▶ [PROBLEM 1]: In the commentary below, start at the words "Cowboy Hats to" and stop after "Dallas Morning News)". Write out that stretch with "insurgency" changed to "rebellion".

▶ [DOCUMENT]:
□ □ □

Cowboy Hats to Turbans
Of course when you’re the minority party, you may feel as though you want to launch some kind of insurgency to get your point across. However, most people aren’t stupid enough to say it in public, and certainly not stupid enough to actually compare themselves to the Taliban. Enter Republican Representative Pete Sessions of
Texas. In an interview for a Washington political newsletter Sessions likened the GOP strategy for the 2010 mid-term elections to that of a Taliban insurgency.
(From the Dallas Morning News)
“Insurgency, we understand perhaps a little bit more because of the Taliban,” Sessions said during the 60-minute sitdown. “And that is that they went about systematically understanding how to disrupt and change a person’s entire processes.”
He continued: “I’m not trying to say the Republican Party is the Taliban. … I’m saying an example of how you go about [it] is to change a person from their messaging to their operations to their frontline message. And we need to understand that insurgency may be required when the other side, the House leadership, does not follow the same commands, which we entered the game with.”
Between Sessions foot-in-mouth moment and the recent tirade of David Duke (see last entry), not to mention comments by Andy Card (dress code), Lindsey Gramm (Obama AWOL), and Dick Cheney (everything else), you have to wonder if Republicans actually THINK about what they say before they say it, or if they simply let the words randomly fall out of their mouths and hope they form coherent sentences with no forethought as to what they could potentially mean.
The Sky Is Falling
In more ‘foot-in-mouth’ news, Dick Cheney continues in his role as “Henny Penny” even after leaving office. In an interview with Politico, he regurgitates the same tired old “vote for us or die” rhetoric that he used in 2004, with a few variations.
(From Politico.com)
“When we get people who are more concerned about reading the rights to an Al Qaeda terrorist than they are with protecting the United States against people who are absolutely committed to do anything they can to kill Americans, then I worry,” Cheney said.

□ □ □

▶ [RECORDS SHOWN]:
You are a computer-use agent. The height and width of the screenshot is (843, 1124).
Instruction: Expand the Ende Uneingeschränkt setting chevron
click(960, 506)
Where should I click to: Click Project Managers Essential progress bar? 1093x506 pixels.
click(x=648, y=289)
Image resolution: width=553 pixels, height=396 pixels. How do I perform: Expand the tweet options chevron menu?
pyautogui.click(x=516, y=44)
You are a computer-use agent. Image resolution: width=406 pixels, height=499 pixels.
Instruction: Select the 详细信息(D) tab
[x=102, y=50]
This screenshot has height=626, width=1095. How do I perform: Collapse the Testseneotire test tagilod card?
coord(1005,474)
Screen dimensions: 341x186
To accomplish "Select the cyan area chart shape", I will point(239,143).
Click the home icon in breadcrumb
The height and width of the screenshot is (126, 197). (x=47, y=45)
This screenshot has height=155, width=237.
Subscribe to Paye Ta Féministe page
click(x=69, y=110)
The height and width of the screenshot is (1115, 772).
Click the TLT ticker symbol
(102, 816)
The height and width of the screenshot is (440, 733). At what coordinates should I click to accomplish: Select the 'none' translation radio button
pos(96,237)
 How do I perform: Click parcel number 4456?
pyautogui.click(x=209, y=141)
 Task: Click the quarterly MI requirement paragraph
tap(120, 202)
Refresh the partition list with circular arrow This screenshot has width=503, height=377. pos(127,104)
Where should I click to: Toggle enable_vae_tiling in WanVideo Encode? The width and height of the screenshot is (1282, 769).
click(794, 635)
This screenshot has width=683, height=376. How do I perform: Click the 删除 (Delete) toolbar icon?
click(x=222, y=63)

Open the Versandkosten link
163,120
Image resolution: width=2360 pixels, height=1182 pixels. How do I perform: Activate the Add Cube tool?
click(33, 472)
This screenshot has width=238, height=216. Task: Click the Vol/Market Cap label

□ □ □

▶ [PROBLEM 2]: Turn part of the records above into a JSON list of strings, with one string per line and blank lines omitted. Begin at the line that contains "Screen dimensions: 341x186" and end after the line that contains "Refresh the partition".

▶ [COMPLETE RESPONSE 1]:
Cowboy Hats to Turbans
Of course when you’re the minority party, you may feel as though you want to launch some kind of rebellion to get your point across. However, most people aren’t stupid enough to say it in public, and certainly not stupid enough to actually compare themselves to the Taliban. Enter Republican Representative Pete Sessions of
Texas. In an interview for a Washington political newsletter Sessions likened the GOP strategy for the 2010 mid-term elections to that of a Taliban rebellion.
(From the Dallas Morning News)

▶ [COMPLETE RESPONSE 2]:
[
  "Screen dimensions: 341x186",
  "To accomplish \"Select the cyan area chart shape\", I will point(239,143).",
  "Click the home icon in breadcrumb",
  "The height and width of the screenshot is (126, 197). (x=47, y=45)",
  "This screenshot has height=155, width=237.",
  "Subscribe to Paye Ta Féministe page",
  "click(x=69, y=110)",
  "The height and width of the screenshot is (1115, 772).",
  "Click the TLT ticker symbol",
  "(102, 816)",
  "The height and width of the screenshot is (440, 733). At what coordinates should I click to accomplish: Select the 'none' translation radio button",
  "pos(96,237)",
  " How do I perform: Click parcel number 4456?",
  "pyautogui.click(x=209, y=141)",
  " Task: Click the quarterly MI requirement paragraph",
  "tap(120, 202)",
  "Refresh the partition list with circular arrow This screenshot has width=503, height=377. pos(127,104)"
]